Kirsten West recruited me for this special edition. Fritz told me it would be tremendous. [Laughter.] He has a knack for pulling in people and asked me to be the Indigenous Editor for IAOS. Fritz sees skills in each of us and finds a way to use those skills that will be important to the profession.

INTERVIEWER: How do you see IAOS can have an impact on official statistics for Indigenous populations?

This special edition is going to be incredible for Indigenous people worldwide. Five countries are featured (Australia, Brazil, Canada, New Zealand and the US) along with other papers on Indigenous identification and health. Many of the authors are Indigenous. It is our hope that the special edition will be distributed throughout the world and in the US, to tribal college and universities, along with academic and political organizations. It is an honor for the JIAOS to include a special edition on Indigenous issues.

[In addition, there is an IAOS session on Indigenous measurement – biennial conference in Paris September 2018. This should, hopefully give another push for people to present their work.]1717

INTERVIEWER: To wrap up this interview, I’d like to conclude this interview with a little background on how you developed the special theme for this issue.

The theme is “Measuring Indigenous Identification”. Indigenous people tend to be a small part of the population in their respective countries. In the United States, the Indigenous population makes up about 1.6 percent. We are often invisible within the larger population of our countries, both in society and statistically. Data are limited, due to small samples, geographical isolation and a host of other factors. Even in a country like the US, which has one of the best statistical systems in the world, there is little data on American Indians and Alaska Natives.

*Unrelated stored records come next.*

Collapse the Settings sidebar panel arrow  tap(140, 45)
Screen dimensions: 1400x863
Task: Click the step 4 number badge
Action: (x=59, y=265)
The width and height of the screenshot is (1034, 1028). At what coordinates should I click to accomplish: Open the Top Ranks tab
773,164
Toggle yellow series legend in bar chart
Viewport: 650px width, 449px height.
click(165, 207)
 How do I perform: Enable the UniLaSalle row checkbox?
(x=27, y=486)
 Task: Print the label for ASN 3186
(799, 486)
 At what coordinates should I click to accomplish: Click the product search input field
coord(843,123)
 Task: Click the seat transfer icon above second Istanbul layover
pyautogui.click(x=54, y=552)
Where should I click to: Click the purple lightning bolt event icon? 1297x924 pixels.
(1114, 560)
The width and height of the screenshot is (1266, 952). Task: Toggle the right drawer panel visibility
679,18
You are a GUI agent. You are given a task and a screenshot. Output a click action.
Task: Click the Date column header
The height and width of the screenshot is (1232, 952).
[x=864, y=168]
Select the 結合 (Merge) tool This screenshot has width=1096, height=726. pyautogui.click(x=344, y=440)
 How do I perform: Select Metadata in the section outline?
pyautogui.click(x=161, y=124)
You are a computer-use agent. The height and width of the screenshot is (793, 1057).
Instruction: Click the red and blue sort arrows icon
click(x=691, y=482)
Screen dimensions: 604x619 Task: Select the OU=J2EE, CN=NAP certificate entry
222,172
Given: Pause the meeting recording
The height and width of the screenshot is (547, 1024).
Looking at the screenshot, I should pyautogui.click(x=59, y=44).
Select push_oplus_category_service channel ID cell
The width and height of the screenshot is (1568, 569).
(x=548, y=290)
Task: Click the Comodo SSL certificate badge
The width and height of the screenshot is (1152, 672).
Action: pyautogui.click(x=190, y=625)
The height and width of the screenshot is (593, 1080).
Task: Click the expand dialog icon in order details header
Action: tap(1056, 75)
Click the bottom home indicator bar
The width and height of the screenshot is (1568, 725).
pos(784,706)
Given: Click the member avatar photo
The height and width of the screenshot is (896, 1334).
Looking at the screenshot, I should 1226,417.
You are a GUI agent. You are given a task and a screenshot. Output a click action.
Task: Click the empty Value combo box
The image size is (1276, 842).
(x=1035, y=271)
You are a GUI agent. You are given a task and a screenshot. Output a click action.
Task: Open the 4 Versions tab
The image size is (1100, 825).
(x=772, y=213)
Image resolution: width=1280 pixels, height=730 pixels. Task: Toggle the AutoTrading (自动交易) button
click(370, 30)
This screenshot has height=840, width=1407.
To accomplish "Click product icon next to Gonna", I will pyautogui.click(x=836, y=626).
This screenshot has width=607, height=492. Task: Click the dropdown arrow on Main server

This special edition of the journal is a way of highlighting that we as Indigenous people are still here and that we have an important story to tell.

I have to thank you ladies for making this happen.

INTERVIEWER: Thank you so much for speaking with us. Best of wishes for your session at IAOS conference in Paris and I look forward to reading the articles in this special edition on Indigenous population health measures.

Notes

2 In the United States, the term “Indigenous people” refer to American Indians and Alaska Natives, sometimes referred to as Native American. In addition, individuals often refer to themselves by their tribe. Native Hawaiians and Other Pacific Islanders (e.g. Guam) are also Indigenous Americans.

4 Browning is a town in Glacier County, Montana. It is the headquarters for the Blackfeet Indian Reservation and the only incorporated town on the Reservation. The town was named in 1885 for Commissioner of Indian Affairs D. M. Browning. For more information, see: https://en.wikipedia.org/wiki/Browning,_Montana.

5 Babb is a small unincorporated farming and ranching community in Glacier County, Montana, United States, on the Blackfeet Indian Reservation. The community experiences a large influx of tourist in the summer months as it is the gateway to the Many Glacier area of Glacier National Park For more information, see https://en.wikipedia.org/wiki/Babb,_Montana.

6 For more information, see http://blackfeetnation.com/.

7 Michele will talk more about this later in the interview.

10 Office of Management & Budget.

11 U.S. Department of Health & Human Services.

12 Veterans Administration

13 American Disability Act – for more information see: https:// www.ada.gov/.

14 As a native Californian myself, I understood some of these issues – although my parents had family and lived some of their childhood years on the east coast of the United States. My father told me that what he didn’t like about the east coast was that he couldn’t see the horizon. Michele brought up the issue of GPS directions on her phone – identifying “keep going North” and yet, when one can not see the horizon – it is difficult to know which direction is “North”.

15 Fritz Scheuren, former General Editor of SJIAOS.

16 Anderson, I, Robson B, Connolly M, Al-Yaman F, et al., “Indigenous and tribal peoples’ health” (the Lancet-Lowitja Institute Global Collaboration), Lancet, London, England. 2016: 388(10040):131–57.